• RECORDS FOR THE EXERCISE:
━━━━━━━━━━━━━━━━

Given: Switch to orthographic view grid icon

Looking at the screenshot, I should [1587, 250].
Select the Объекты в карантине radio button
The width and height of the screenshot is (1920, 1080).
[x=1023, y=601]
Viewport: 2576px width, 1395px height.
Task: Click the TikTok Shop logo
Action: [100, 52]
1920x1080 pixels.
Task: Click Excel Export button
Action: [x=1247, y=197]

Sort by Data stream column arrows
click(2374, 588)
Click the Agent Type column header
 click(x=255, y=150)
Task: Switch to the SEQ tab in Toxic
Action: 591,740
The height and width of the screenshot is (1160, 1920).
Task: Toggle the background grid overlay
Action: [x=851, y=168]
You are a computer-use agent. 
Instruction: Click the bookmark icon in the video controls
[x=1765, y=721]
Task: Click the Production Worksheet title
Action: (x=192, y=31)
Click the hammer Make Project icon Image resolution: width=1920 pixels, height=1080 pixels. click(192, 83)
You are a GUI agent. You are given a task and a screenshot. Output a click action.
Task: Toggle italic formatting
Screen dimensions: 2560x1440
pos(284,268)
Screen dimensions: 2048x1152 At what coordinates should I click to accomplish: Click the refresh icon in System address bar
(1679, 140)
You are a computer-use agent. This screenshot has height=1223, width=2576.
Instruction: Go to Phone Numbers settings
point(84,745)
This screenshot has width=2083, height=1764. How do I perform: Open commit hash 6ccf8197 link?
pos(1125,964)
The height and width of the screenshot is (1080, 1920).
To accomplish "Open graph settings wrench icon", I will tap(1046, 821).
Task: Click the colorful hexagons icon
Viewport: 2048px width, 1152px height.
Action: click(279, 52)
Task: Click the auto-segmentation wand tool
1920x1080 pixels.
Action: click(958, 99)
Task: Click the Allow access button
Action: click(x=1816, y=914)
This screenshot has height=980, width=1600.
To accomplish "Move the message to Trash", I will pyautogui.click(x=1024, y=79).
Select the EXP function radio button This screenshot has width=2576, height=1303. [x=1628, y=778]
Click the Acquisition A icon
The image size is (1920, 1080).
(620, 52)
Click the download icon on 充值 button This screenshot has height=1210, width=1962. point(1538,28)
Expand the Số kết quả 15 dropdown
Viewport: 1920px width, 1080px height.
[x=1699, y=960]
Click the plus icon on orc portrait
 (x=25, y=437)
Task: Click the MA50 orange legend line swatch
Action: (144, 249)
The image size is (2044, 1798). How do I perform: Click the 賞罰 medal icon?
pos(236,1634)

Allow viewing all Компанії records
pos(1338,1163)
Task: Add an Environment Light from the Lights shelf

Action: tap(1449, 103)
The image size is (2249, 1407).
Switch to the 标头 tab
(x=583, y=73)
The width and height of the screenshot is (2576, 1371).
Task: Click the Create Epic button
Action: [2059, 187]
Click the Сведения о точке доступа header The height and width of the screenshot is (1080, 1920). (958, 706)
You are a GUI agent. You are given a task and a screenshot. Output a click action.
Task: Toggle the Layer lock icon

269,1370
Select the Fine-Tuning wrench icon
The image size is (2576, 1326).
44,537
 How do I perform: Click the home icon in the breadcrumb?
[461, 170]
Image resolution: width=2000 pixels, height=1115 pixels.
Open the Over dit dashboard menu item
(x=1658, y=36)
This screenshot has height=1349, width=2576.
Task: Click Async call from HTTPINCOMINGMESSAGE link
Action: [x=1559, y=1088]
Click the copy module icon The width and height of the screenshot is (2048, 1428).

━━━━━━━━━━━━━━━━

• DESCRIPTION OF THE TASK: Look through the records and gather every line containing "wrench".

• ANSWER TO THIS PROBLEM:
To accomplish "Open graph settings wrench icon", I will tap(1046, 821).
Select the Fine-Tuning wrench icon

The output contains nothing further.